• Kult

    Kult advertising


        Changement de style, d'illustrateur et de lieu. Voilà la France, Cazaoff et Exxos! (pour ceux du fond qui n'ont pas suivi, nous étions précédemment dans la période Tim White, étalée sur cinq articles [1] [2] [3] [4] [5]).


    Plaidoirie pour l'amour, la gloire et la beauté.

        Voilà aussi une question que je ne peux plus repousser.
    Quand la publicité est quasiment centrée en totalité sur l'illustration, comment valoriser l'ensemble autrement qu'en dissertant sur le dessin en lui-même et le style de l'artiste?
    Et dans ce cas, comment réussir ce tour de force avec des capacités très limitées dans le domaine? Autrement dit, comment le néophyte incapable de crayonner quelque chose de correct pourrait analyser le travail d'un professionnel, réputé qui plus est?

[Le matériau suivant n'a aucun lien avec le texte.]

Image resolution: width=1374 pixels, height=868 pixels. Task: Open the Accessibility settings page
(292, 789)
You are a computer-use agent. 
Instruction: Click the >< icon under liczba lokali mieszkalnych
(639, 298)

        L'affaire se corse même, à entendre le dramaturge Roger Planchon: "L'art devient intéressant quand on en comprend les règles, <...> comme pour le foot."
    Pas de notion des règles, pas d'intérêt?


    Pour défendre notre cause, amenons notre avocat (Apollo Justice @2007-2008 Capcom) à la barre:

    Apollo Justice @2007-2008 Capcom
    "Mon client ne prétend pas faire oeuvre de critique sur les illustrations, mais propose un mélange entre l'analyse purement technique de la cohérence, de la pertinence du matériel commercial (publicité et jaquette), pris comme un tout, et un billet d'humeur, un ressenti purement subjectif, sur le travail de l'artiste." (...c'est les avocats, ça... les phrases sont toujours un peu longues...).

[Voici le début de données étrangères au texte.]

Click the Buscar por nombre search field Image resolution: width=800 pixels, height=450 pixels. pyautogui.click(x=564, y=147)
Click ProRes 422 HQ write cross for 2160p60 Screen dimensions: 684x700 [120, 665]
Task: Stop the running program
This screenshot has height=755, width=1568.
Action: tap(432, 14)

    Apollo Justice @2007-2008 Capcom
    "Deuxième point!  N'est-ce pas justement le but avoué, recherché, de tout matériel publicitaire que provoquer un attrait immédiat du client potentiel pour le produit? N'est-ce pas la quintessence de l'exercice que d'accrocher le regard du plus grand nombre? Et croyez le ou non, mais le plus grand nombre ne comprend pas les règles!"

    Apollo Justice @2007-2008 Capcom
    "J'entends quelqu'un marmonner son scepticisme sur la valeur d'art ici? Déjà, marmonner au tribunal n'est pas une pratique recevable. Ensuite, à partir du moment où ce matériel est techniquement inutile à la bonne marche mécanique du produit, la question d'art, trop subjective, ne se pose plus."

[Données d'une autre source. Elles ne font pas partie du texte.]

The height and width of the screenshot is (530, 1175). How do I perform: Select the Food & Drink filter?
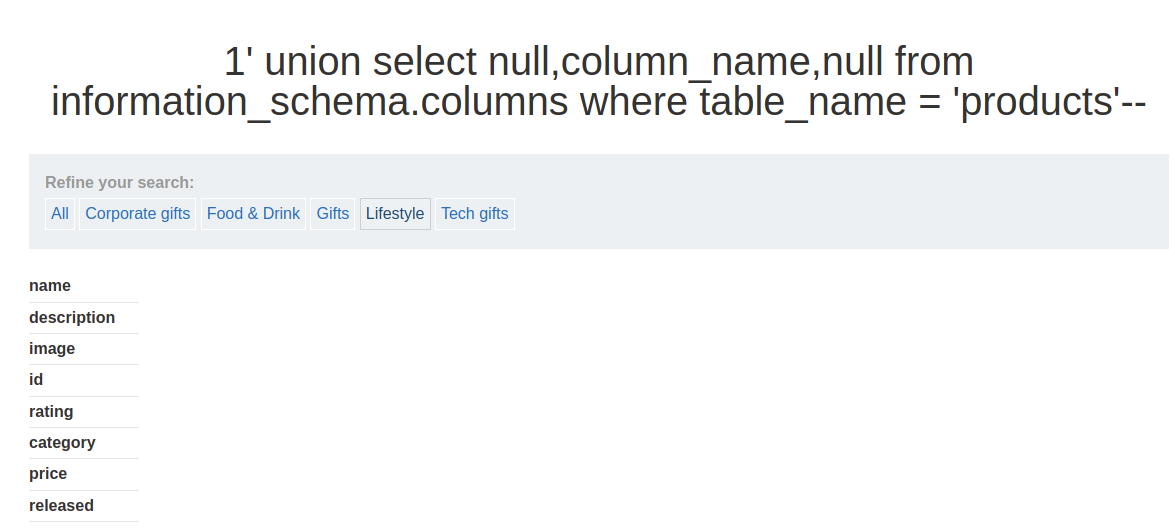point(253,213)
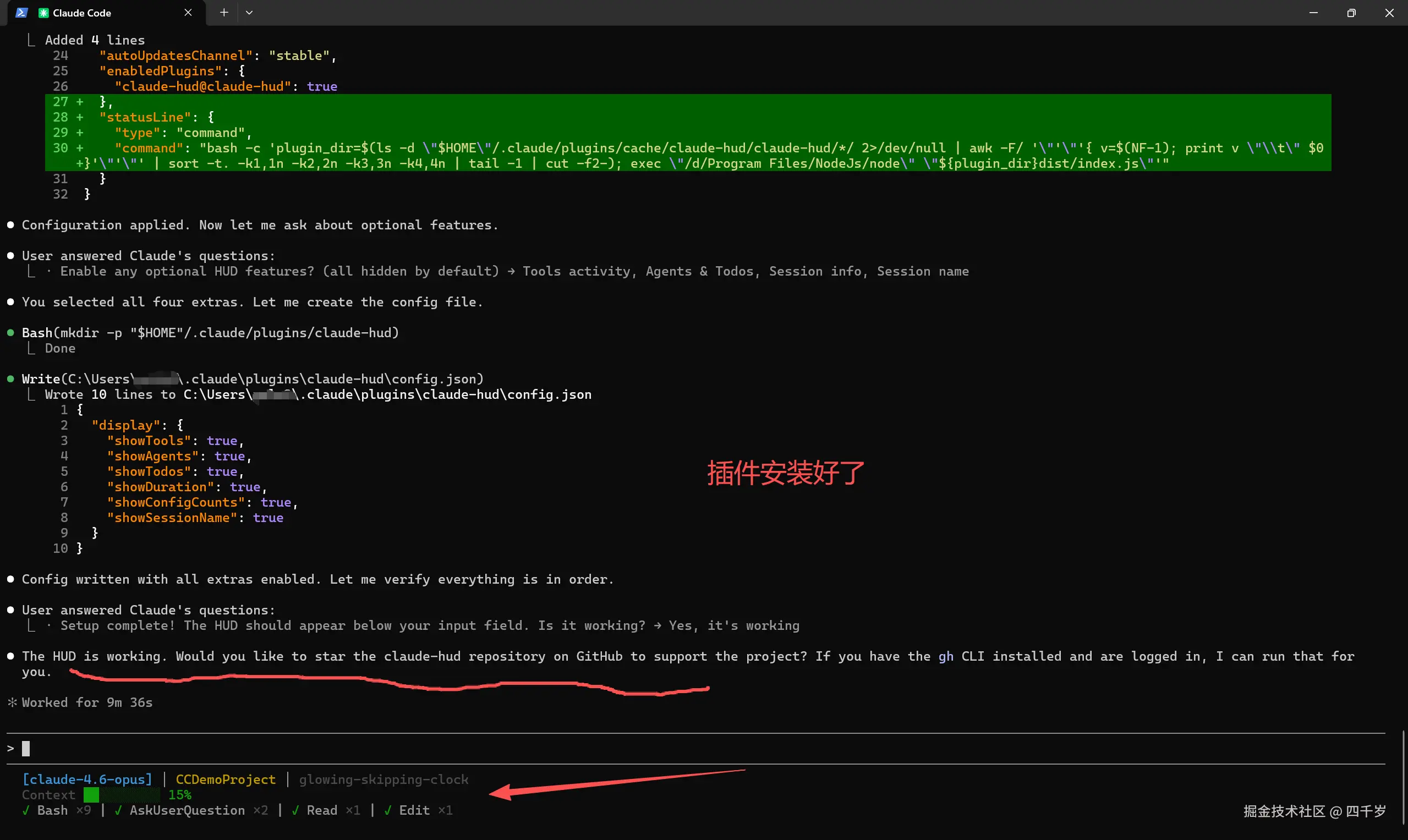
Task: Maximize the terminal window
Action: pos(1351,13)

    Apollo Justice @2007-2008 Capcom
    "Continuons! Regardez notre artiste. Un dessinateur de BD, un illustrateur de livre de poche, qui plus est de SF, mes amis! N'est-ce pas la preuve flagrante de son attachement au côté populaire de son art et à son désir d'être accessible à tous?"


    "Finalement, et ce sera ma conclusion, quand on remarque à quel point nos spécialistes des règles se focalisent sur la technique et les quelques erreurs qui ont pu s'y glisser subrepticement, on préférera faire preuve de sagesse, c'est à dire d'ignorance. Merci."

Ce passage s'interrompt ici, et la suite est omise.